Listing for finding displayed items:
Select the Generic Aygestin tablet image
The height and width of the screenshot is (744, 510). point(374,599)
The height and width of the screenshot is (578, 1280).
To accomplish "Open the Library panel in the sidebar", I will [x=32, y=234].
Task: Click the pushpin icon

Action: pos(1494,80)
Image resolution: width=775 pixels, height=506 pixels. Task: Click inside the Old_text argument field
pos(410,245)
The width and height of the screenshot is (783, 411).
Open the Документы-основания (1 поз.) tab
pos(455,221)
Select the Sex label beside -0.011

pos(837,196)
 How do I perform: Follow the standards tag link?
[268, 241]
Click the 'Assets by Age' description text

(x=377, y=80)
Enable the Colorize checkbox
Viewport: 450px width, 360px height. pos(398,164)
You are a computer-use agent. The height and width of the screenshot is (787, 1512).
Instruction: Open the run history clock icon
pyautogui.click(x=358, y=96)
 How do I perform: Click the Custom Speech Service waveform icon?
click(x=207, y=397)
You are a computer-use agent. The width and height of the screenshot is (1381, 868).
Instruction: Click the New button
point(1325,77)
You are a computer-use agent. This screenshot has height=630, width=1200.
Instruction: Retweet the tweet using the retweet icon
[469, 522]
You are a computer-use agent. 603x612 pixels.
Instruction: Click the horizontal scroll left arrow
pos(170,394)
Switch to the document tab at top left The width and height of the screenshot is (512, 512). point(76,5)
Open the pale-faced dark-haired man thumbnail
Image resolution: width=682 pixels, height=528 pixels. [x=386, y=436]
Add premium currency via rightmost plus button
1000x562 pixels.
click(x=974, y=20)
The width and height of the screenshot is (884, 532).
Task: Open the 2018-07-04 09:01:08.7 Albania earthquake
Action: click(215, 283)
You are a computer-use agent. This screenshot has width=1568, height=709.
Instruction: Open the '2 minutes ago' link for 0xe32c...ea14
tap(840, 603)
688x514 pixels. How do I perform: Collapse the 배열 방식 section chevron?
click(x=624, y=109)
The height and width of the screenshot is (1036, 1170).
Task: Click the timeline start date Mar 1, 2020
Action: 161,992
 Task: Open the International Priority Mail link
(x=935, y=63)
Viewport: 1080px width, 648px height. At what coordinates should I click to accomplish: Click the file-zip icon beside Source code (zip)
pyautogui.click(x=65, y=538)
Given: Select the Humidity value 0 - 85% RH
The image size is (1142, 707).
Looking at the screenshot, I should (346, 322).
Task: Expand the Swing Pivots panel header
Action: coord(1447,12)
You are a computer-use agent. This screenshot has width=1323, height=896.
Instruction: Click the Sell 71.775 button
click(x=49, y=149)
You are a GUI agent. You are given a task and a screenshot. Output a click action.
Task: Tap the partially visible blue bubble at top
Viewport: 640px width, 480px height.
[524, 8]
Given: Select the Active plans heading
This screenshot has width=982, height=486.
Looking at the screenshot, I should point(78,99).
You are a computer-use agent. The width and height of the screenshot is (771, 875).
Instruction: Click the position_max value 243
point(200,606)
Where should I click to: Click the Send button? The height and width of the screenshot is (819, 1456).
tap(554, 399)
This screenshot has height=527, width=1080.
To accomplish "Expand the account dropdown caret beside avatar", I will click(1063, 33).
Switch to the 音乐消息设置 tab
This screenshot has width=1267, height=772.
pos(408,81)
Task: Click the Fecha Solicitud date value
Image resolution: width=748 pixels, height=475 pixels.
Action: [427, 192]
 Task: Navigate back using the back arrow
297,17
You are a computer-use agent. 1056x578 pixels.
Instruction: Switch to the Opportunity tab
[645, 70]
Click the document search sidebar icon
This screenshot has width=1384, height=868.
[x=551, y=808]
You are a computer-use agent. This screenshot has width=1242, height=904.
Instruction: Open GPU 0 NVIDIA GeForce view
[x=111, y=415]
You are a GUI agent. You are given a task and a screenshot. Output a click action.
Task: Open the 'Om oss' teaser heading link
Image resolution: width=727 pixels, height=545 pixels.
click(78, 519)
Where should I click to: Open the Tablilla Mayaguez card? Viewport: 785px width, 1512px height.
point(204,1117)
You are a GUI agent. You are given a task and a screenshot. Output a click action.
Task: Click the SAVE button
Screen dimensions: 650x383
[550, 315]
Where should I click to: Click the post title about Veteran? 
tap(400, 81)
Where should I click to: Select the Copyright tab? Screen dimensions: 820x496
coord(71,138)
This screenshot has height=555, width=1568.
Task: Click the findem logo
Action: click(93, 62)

Work required: Rewrite the whole listing above, changing every "computer-use agent" to "screen-navigation agent" and leaving everything else untouched.

Response to this task:
Select the Generic Aygestin tablet image
The height and width of the screenshot is (744, 510). point(374,599)
The height and width of the screenshot is (578, 1280).
To accomplish "Open the Library panel in the sidebar", I will [x=32, y=234].
Task: Click the pushpin icon

Action: pos(1494,80)
Image resolution: width=775 pixels, height=506 pixels. Task: Click inside the Old_text argument field
pos(410,245)
The width and height of the screenshot is (783, 411).
Open the Документы-основания (1 поз.) tab
pos(455,221)
Select the Sex label beside -0.011

pos(837,196)
 How do I perform: Follow the standards tag link?
[268, 241]
Click the 'Assets by Age' description text

(x=377, y=80)
Enable the Colorize checkbox
Viewport: 450px width, 360px height. pos(398,164)
You are a screen-navigation agent. The height and width of the screenshot is (787, 1512).
Instruction: Open the run history clock icon
pyautogui.click(x=358, y=96)
 How do I perform: Click the Custom Speech Service waveform icon?
click(x=207, y=397)
You are a screen-navigation agent. The width and height of the screenshot is (1381, 868).
Instruction: Click the New button
point(1325,77)
You are a screen-navigation agent. This screenshot has height=630, width=1200.
Instruction: Retweet the tweet using the retweet icon
[469, 522]
You are a screen-navigation agent. 603x612 pixels.
Instruction: Click the horizontal scroll left arrow
pos(170,394)
Switch to the document tab at top left The width and height of the screenshot is (512, 512). point(76,5)
Open the pale-faced dark-haired man thumbnail
Image resolution: width=682 pixels, height=528 pixels. [x=386, y=436]
Add premium currency via rightmost plus button
1000x562 pixels.
click(x=974, y=20)
The width and height of the screenshot is (884, 532).
Task: Open the 2018-07-04 09:01:08.7 Albania earthquake
Action: click(215, 283)
You are a screen-navigation agent. This screenshot has width=1568, height=709.
Instruction: Open the '2 minutes ago' link for 0xe32c...ea14
tap(840, 603)
688x514 pixels. How do I perform: Collapse the 배열 방식 section chevron?
click(x=624, y=109)
The height and width of the screenshot is (1036, 1170).
Task: Click the timeline start date Mar 1, 2020
Action: 161,992
 Task: Open the International Priority Mail link
(x=935, y=63)
Viewport: 1080px width, 648px height. At what coordinates should I click to accomplish: Click the file-zip icon beside Source code (zip)
pyautogui.click(x=65, y=538)
Given: Select the Humidity value 0 - 85% RH
The image size is (1142, 707).
Looking at the screenshot, I should (346, 322).
Task: Expand the Swing Pivots panel header
Action: coord(1447,12)
You are a screen-navigation agent. This screenshot has width=1323, height=896.
Instruction: Click the Sell 71.775 button
click(x=49, y=149)
You are a GUI agent. You are given a task and a screenshot. Output a click action.
Task: Tap the partially visible blue bubble at top
Viewport: 640px width, 480px height.
[524, 8]
Given: Select the Active plans heading
This screenshot has width=982, height=486.
Looking at the screenshot, I should point(78,99).
You are a screen-navigation agent. The width and height of the screenshot is (771, 875).
Instruction: Click the position_max value 243
point(200,606)
Where should I click to: Click the Send button? The height and width of the screenshot is (819, 1456).
tap(554, 399)
This screenshot has height=527, width=1080.
To accomplish "Expand the account dropdown caret beside avatar", I will click(1063, 33).
Switch to the 音乐消息设置 tab
This screenshot has width=1267, height=772.
pos(408,81)
Task: Click the Fecha Solicitud date value
Image resolution: width=748 pixels, height=475 pixels.
Action: [427, 192]
 Task: Navigate back using the back arrow
297,17
You are a screen-navigation agent. 1056x578 pixels.
Instruction: Switch to the Opportunity tab
[645, 70]
Click the document search sidebar icon
This screenshot has width=1384, height=868.
[x=551, y=808]
You are a screen-navigation agent. This screenshot has width=1242, height=904.
Instruction: Open GPU 0 NVIDIA GeForce view
[x=111, y=415]
You are a GUI agent. You are given a task and a screenshot. Output a click action.
Task: Open the 'Om oss' teaser heading link
Image resolution: width=727 pixels, height=545 pixels.
click(78, 519)
Where should I click to: Open the Tablilla Mayaguez card? Viewport: 785px width, 1512px height.
point(204,1117)
You are a GUI agent. You are given a task and a screenshot. Output a click action.
Task: Click the SAVE button
Screen dimensions: 650x383
[550, 315]
Where should I click to: Click the post title about Veteran? 
tap(400, 81)
Where should I click to: Select the Copyright tab? Screen dimensions: 820x496
coord(71,138)
This screenshot has height=555, width=1568.
Task: Click the findem logo
Action: click(93, 62)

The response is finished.